In your copy, repeat each record exactly and include no pictures.

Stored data
○ ○ ○ ○ ○
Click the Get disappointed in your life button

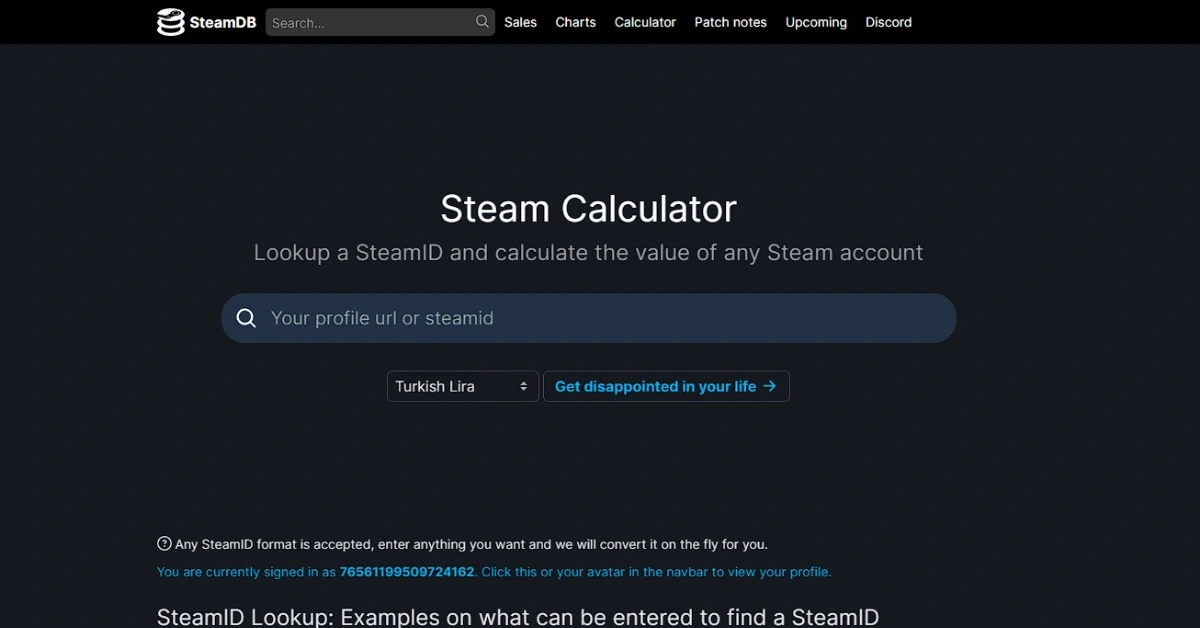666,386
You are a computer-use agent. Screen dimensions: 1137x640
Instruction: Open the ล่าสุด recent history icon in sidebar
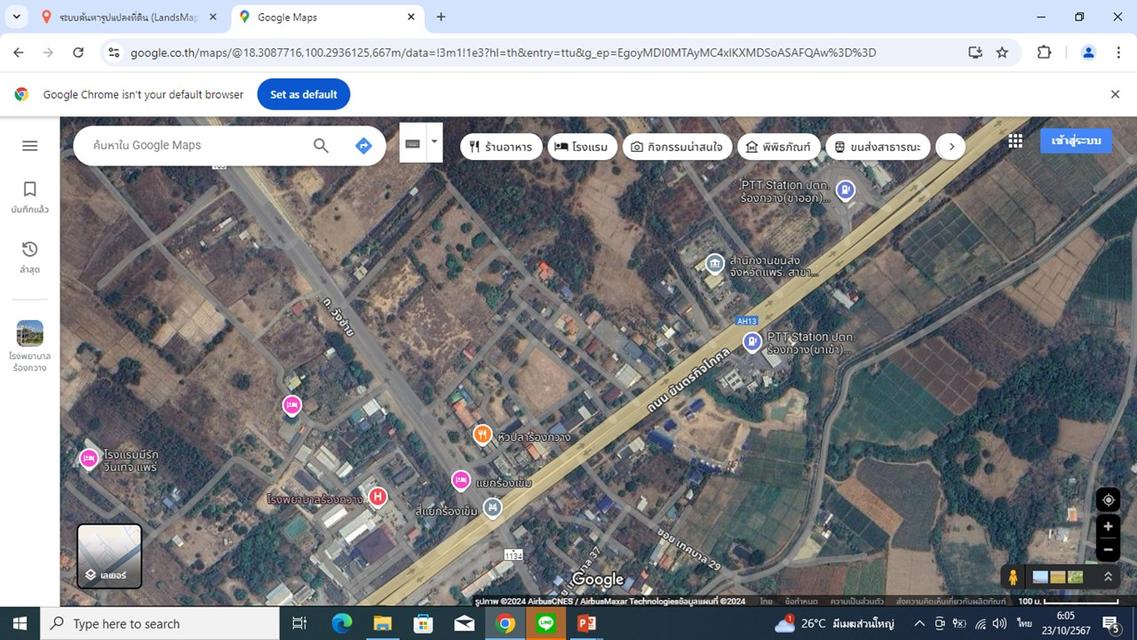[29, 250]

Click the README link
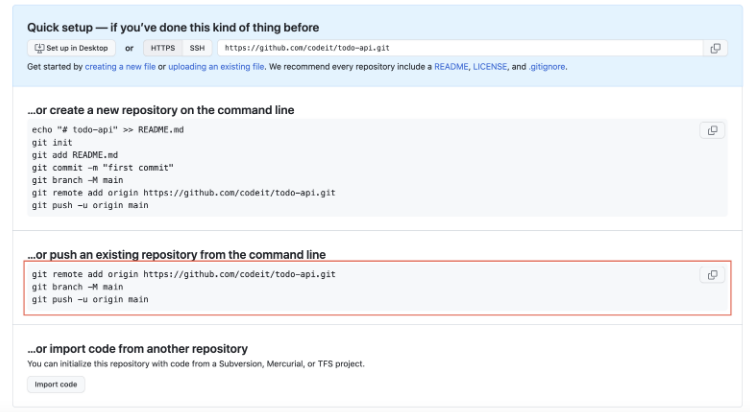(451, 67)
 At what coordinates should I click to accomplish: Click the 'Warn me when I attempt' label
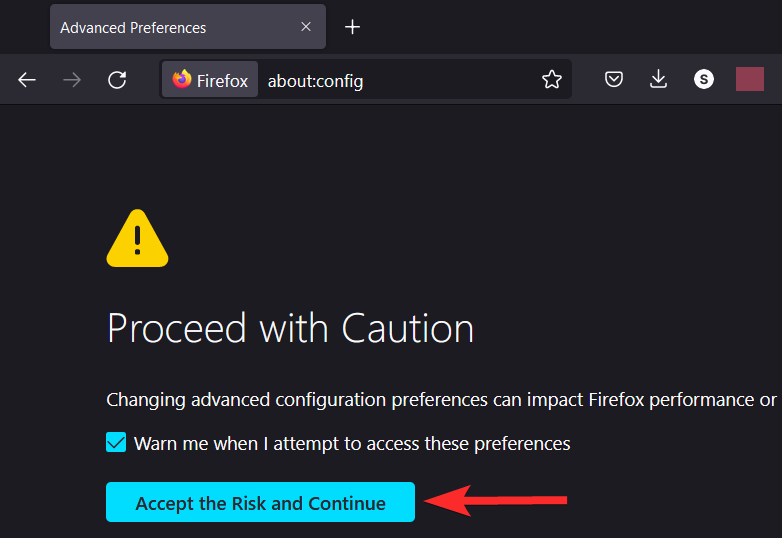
○ ○ ○ ○ ○
▶ **RESULT OF THIS TASK**
Click the Get disappointed in your life button

666,386
You are a computer-use agent. Screen dimensions: 1137x640
Instruction: Open the ล่าสุด recent history icon in sidebar
[29, 250]

Click the README link
(451, 67)
 At what coordinates should I click to accomplish: Click the 'Warn me when I attempt' label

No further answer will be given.